▸ **WHAT IS NEEDED**
Every line of the records below that holds the word "Given" should be copied out.

------------------------------------------------------------

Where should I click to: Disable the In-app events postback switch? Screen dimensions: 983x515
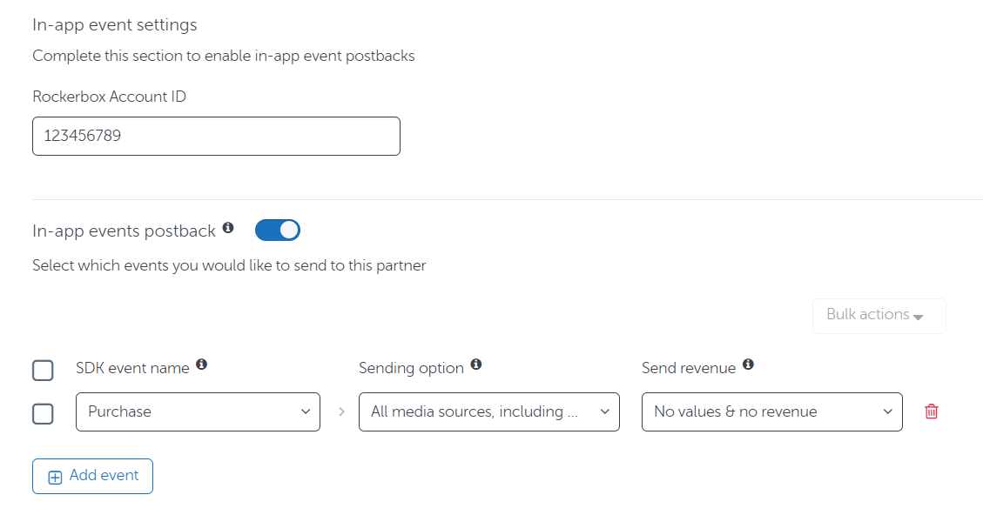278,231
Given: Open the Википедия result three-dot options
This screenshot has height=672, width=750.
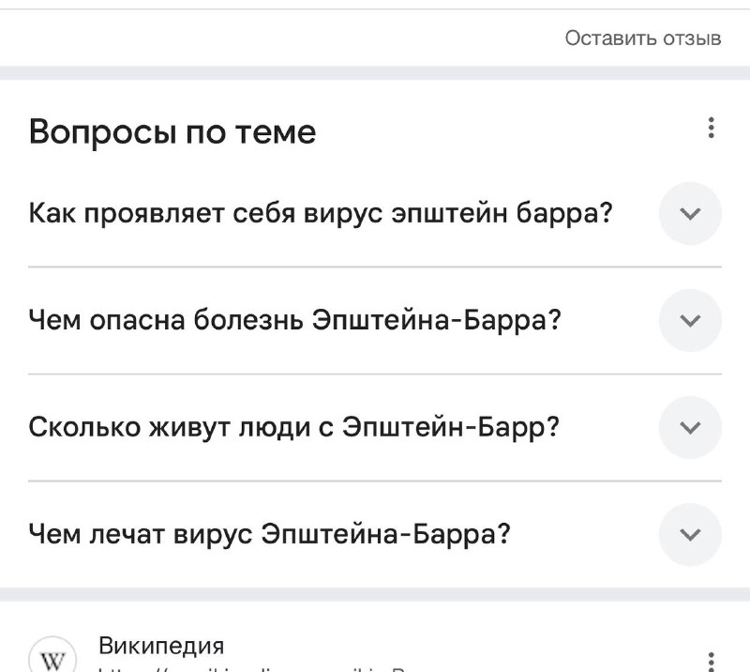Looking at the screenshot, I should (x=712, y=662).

------------------------------------------------------------

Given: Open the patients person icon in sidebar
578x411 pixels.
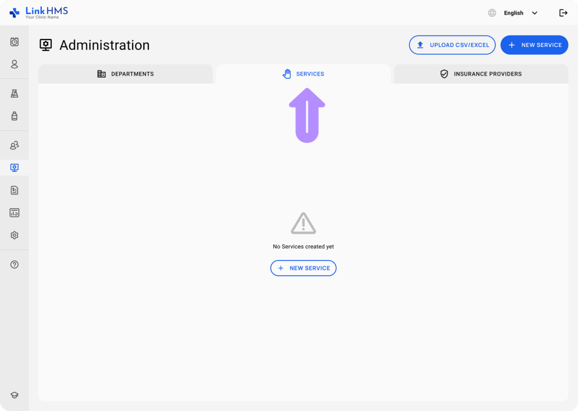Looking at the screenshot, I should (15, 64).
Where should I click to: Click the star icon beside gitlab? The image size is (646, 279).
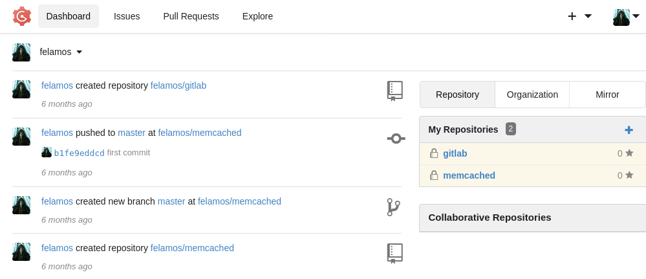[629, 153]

------------------------------------------------------------

▸ **SOLUTION**
Given: Open the Википедия result three-dot options
Given: Open the patients person icon in sidebar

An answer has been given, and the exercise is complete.